Weit über 50 Projekte hatten sich beworben, nur zehn wurden nominiert, drei wurden gestern von der Staatsministerin für Kultur und Medien Prof. Monika Grütters mit dem Sonderpreis „Kultur öffnet Welten“ ausgezeichnet.

Darunter ist ein Projekt aus Hamburg: das interreligiöse Projekt NEW HAMBURG des Deutschen Schauspielhauses, des Evangelisch-Lutherischen Kirchenkreis Hamburg-Ost und der Immanuelkirche auf der Veddel. Mit dem Preis werden herausragende kulturell-künstlerische Projekte prämiert, in denen laut Ausschreibung „neue Formen der Zusammenarbeit zwischen Akteuren aus der Kultur mit Partnern aus anderen Bereichen wie Sport, Wirtschaft, religiösen Gemeinschaften oder der Zivilgesellschaft erprobt werden“.
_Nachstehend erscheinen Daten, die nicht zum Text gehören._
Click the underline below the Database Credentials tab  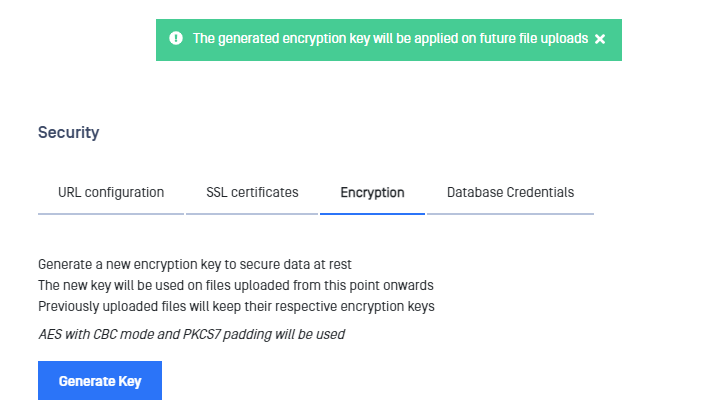[510, 214]
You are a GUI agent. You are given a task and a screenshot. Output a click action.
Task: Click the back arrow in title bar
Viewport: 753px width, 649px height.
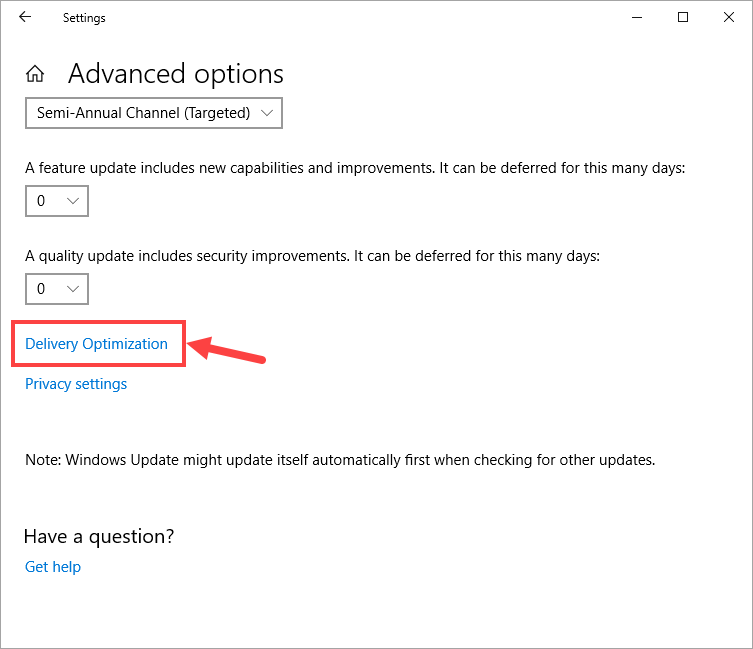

NEW HAMBURG in der Immanuelkirche versteht sich als Netzwerk, als ein offener Ort auf der Veddel, der alle Communities und Glaubensgemeinschaften ebenso wie Anwohnerinnen und Anwohner und Geflüchtete zu Kultur und interkulturellem Austausch einlädt. Das Projekt wirkt in den Stadtteil hinein, bindet Einwohnerinnen und Einwohner ein und stößt Prozesse vor Ort an. Es ging aus einem Festival im Jahr 2014 hervor, das auf Initiative des Deutschen Schauspielhauses und unter der Leitung von Björn Bicker, Malte Jelden und Michael Graessner theatrale, musikalische, künstlerische, diskursive und aktivistische Ergebnisse zum (interreligiösen) Leben auf der Veddel zeigte. Das Ergebnis bewirkte, dass die Kooperation mit der Kirche verfestigt und ein Komitee mit den Bewohnerinnen und Bewohnern gegründet wurde, um das Projekt fortzuführen.

Weitere Preisträger sind der Demokratiebahnhof Anklam aus Mecklenburg-Vorpommern des Pfadfinderbundes Mecklenburg-Vorpommern e.V. und „Musik schafft Perspektive“ (Brandenburg) der Kammerakademie Potsdam gGmbH.